Coding Horror

programming and human factors

3D positional audio and HRTFs

I've always been fascinated with 3d positional audio through headphones. The nice thing about headphones is that they don't bug your neighbors or your wife-- and they're actually the best way to hear surround sound, too:

But for some surround sound, particularly 3D positional computer audio, headphones can actually work better than speakers.

The reason for this is that you've only got two ears. The way you tell whether a sound's in front, behind or above you, rather than just to your left or your right, is by processing the complex differences in phase, time delay and frequency balance that're imparted to differently located sounds by nearby objects (like walls), and by the sonic characteristics of your head.

Your pinnae - the outer parts of your ears - strongly influence sound waves that pass through and bounce off them. 3D game audio uses Head Related Transfer Function (HRTF) algorithms to fake the effects of the pinnae, the head and various listening environments, so that injecting the sound straight into the ear canal can produce the impression of real 3D audio sources.

When you've got HRTF-massaged two-channel audio already, for instance when you're playing a game, headphones are obviously the best way to get the sound into your head. There's no way for speakers to do the job as well, because there's no way for them to stop each ear hearing the sound that's intended for the other.

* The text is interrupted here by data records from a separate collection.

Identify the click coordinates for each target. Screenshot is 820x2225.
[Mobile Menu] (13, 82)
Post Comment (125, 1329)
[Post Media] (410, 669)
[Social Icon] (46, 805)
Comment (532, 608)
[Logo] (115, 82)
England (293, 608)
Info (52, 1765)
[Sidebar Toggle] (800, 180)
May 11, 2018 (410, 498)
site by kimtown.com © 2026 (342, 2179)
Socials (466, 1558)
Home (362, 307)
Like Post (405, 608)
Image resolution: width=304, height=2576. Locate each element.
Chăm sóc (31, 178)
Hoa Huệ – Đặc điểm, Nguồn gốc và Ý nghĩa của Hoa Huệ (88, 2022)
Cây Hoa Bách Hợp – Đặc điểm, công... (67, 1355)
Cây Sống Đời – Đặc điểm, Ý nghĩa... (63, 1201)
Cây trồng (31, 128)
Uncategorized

There's a long history of audiophile interest in stereo and binaural recordings, but 3d sound on a computer is a bit different:

  1. Monaural sound is a recording of a sound with one microphone. No sense of sound positioning is present in monaural sound.
  2. Stereo sound is recorded with two microphones several feet apart separated by empty space. Most people are familiar with stereo sound; it is heard commonly through stereo headphones and in the movie theater. When a stereo recording is played back, the recording from one microphone goes into the left ear, while the recording from the other microphone is channeled into the right ear. This gives a sense of the sound's position as recorded by the microphones. Listeners of stereo sound often perceive the sound sources to be at a position inside the listener's head -- that's because humans do not normally hear sounds this way, separated by empty space. The human head should be there acting as a filter to incoming sounds.
  3. Binaural recordings sound more realistic, as they are recorded in a manner that more closely resembles the human acoustic system: with the recording microphones embedded in a dummy head. Binaural recordings sound closer to what humans hear in the real world; the dummy head filters sound in a manner similar to the human head.
  4. 3D sound attempts to take binaural recordings one step further by recording sounds with tiny probe microphones in the ears of a real person. These recordings are compared with the original sounds to compute the person's head-related transfer function. The HRTF is a linear function that is based on the sound source's position and takes into account many of the cues humans used to localize sounds. The HRTF is used to develop pairs of finite impulse response (FIR) filters for specific sound positions; each sound position requires two filters, one for the left ear, and one for the right. To place a sound at a certain position in virtual space, the set of FIR filters that correspond to the position is applied to the incoming sound, yielding spatial sound.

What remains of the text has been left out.